# ASSIGNMENT
An exact transcription of the lines below, from the first through the one containing "has height=402, width=575.", is the only output wanted.

# PROVIDED DATA
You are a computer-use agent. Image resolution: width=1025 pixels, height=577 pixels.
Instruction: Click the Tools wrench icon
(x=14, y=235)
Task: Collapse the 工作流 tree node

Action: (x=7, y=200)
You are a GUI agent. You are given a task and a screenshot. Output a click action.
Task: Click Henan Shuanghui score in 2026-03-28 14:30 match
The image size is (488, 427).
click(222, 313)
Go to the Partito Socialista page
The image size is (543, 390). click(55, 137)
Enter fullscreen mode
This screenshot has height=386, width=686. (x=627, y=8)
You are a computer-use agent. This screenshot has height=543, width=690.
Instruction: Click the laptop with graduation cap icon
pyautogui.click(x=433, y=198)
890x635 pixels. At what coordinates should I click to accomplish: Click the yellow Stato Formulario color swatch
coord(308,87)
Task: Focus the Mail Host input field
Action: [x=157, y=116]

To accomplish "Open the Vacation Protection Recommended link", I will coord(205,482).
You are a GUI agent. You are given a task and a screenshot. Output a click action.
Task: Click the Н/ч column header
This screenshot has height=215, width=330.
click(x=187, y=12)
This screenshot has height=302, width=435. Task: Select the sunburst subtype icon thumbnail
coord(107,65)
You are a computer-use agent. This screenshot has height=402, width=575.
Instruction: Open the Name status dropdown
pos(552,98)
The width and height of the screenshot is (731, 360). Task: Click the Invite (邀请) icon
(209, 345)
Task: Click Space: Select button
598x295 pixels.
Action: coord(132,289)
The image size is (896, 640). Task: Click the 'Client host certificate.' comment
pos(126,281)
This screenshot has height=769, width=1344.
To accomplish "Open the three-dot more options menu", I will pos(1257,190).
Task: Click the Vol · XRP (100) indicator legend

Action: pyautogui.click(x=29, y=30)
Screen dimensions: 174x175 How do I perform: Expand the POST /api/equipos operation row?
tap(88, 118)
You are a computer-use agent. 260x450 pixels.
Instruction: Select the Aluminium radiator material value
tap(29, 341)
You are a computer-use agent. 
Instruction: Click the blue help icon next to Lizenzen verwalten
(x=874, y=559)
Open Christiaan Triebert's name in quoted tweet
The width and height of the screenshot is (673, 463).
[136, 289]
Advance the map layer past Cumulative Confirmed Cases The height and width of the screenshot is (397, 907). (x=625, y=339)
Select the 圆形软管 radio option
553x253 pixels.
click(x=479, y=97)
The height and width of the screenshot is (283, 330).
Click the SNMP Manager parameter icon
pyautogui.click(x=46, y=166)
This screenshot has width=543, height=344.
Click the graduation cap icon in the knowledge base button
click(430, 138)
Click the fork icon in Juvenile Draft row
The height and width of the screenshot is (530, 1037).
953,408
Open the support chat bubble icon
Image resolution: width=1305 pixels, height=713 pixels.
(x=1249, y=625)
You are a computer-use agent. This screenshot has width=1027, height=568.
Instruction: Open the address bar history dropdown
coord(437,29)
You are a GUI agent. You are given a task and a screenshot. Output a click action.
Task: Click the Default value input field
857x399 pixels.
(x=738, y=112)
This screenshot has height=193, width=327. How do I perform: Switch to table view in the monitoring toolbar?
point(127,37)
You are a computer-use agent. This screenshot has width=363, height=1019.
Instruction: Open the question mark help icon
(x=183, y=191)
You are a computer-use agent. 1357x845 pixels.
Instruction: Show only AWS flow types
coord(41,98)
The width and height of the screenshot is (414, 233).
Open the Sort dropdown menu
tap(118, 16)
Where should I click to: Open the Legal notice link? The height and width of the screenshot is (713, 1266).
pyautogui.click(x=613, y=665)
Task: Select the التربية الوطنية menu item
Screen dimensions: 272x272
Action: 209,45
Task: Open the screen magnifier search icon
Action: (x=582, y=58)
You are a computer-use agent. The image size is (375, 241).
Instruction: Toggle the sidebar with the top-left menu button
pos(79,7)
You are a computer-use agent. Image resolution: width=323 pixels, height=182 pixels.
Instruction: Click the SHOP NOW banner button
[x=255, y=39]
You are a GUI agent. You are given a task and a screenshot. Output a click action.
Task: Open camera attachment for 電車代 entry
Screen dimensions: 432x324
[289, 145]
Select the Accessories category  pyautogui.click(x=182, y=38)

# SOLUTION
You are a computer-use agent. Image resolution: width=1025 pixels, height=577 pixels.
Instruction: Click the Tools wrench icon
(x=14, y=235)
Task: Collapse the 工作流 tree node

Action: (x=7, y=200)
You are a GUI agent. You are given a task and a screenshot. Output a click action.
Task: Click Henan Shuanghui score in 2026-03-28 14:30 match
The image size is (488, 427).
click(222, 313)
Go to the Partito Socialista page
The image size is (543, 390). click(55, 137)
Enter fullscreen mode
This screenshot has height=386, width=686. (x=627, y=8)
You are a computer-use agent. This screenshot has height=543, width=690.
Instruction: Click the laptop with graduation cap icon
pyautogui.click(x=433, y=198)
890x635 pixels. At what coordinates should I click to accomplish: Click the yellow Stato Formulario color swatch
coord(308,87)
Task: Focus the Mail Host input field
Action: [x=157, y=116]

To accomplish "Open the Vacation Protection Recommended link", I will coord(205,482).
You are a GUI agent. You are given a task and a screenshot. Output a click action.
Task: Click the Н/ч column header
This screenshot has height=215, width=330.
click(x=187, y=12)
This screenshot has height=302, width=435. Task: Select the sunburst subtype icon thumbnail
coord(107,65)
You are a computer-use agent. This screenshot has height=402, width=575.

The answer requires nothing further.